For my book club, The Gap Year, we’re meeting tomorrow to discuss a couple of Michel de Montaigne’s essays, which I’ve been enjoying. Specifically, I’ve been chewing on “That men are not to judge of our happiness till after death” and “That to study philosophy is to learn to die”. Montaigne was a progenitor of the essay genre, and his reflections often read like early blogs.
Over at Mockingbird, Todd Brewer asks if aliens are saved by the blood of the Lamb too. I’ve been out of the loop with a lot of the UFO/UAP discourse going on, but this seems to be some compelling stuff. Talk of the theological “problem” of extraterrestrial life always reminds me of something C.S. Lewis wrote about it — basically, his concern is that if an alien species were to meet us, we sinful humans would either corrupt or exploit them. Human sinfulness is the true theological problem, in his estimation.
Over at Reason, Emma Camp points out that most high school boys aren’t, in fact, conservative. The reality is that most high-schoolers are neither conservative nor liberal, but either self-identify as moderate, something else, or entirely unsure. Once again, the reports of our demise by polarization have been greatly exaggerated.

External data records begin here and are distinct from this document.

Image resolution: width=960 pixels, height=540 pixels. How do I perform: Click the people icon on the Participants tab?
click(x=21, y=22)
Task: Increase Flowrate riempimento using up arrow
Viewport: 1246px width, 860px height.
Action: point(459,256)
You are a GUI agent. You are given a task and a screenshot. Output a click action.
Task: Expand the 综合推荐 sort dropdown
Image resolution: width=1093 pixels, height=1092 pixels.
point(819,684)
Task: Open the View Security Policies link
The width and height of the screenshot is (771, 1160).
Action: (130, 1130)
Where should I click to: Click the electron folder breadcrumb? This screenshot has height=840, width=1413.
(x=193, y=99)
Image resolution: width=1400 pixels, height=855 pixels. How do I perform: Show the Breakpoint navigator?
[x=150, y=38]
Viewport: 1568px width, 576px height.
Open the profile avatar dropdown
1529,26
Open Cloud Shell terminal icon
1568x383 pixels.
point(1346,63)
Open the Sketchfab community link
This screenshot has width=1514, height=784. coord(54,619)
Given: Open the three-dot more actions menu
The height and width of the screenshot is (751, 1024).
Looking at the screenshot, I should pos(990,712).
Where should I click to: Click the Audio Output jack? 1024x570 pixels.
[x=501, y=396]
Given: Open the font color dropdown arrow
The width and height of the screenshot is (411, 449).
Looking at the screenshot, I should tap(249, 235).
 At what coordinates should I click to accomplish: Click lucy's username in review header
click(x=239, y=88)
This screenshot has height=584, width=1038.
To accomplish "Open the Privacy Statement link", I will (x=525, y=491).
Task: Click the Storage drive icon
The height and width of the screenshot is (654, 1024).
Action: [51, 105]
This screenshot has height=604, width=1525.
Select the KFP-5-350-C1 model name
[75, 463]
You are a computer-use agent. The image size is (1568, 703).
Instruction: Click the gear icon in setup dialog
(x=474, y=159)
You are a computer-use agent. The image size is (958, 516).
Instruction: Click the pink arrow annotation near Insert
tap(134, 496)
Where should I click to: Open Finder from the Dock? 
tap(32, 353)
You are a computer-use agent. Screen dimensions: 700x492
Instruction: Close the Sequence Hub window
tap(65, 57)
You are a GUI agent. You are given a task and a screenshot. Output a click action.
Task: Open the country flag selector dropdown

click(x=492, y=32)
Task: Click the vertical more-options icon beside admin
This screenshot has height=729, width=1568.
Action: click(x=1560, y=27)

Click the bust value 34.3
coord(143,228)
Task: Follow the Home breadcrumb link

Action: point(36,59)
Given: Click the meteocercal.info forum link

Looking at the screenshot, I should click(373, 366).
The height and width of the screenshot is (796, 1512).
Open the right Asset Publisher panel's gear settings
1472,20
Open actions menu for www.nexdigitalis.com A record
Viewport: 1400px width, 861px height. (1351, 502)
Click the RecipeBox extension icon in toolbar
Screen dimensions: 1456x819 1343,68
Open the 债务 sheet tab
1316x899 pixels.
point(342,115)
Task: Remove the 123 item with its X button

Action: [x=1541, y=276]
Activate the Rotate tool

I haven’t watched the Amazon documentary about the Duggar family, and don’t really have any desire to, but this piece by Sophia M. Feingold at Front Porch Republic was interesting nonetheless. I was homeschooled, an experience I’m ambivalent, but mostly positive, about. My family never internalized or practiced some of the more noxious expressions of fundamentalism that sometimes crop up in the homeschooling community, but I did know some kids whose parents could be described as overprotective. About this, Feingold had this to say:
It is possible that homeschooling has a problem with overprotection—not because homeschooling attracts overly protective parents, but because huge numbers of Americans struggle with helicopter-parenting, and some happen to homeschool.
And,
A Roman Catholic or Evangelical or mainline Protestant parent who sets out to create a positive moral environment for their homeschooled child, more than likely, will raise a child who wants to recreate that experience as an adult. A Roman Catholic or Evangelical or mainline Protestant parent who sets out to protect their children from the environment outside the family is more likely to see their children leave the homeschooling movement and, in some cases, leave Christianity altogether.
Control rarely produces the results we want.
Thanks for reading along, hope y’all have a great weekend!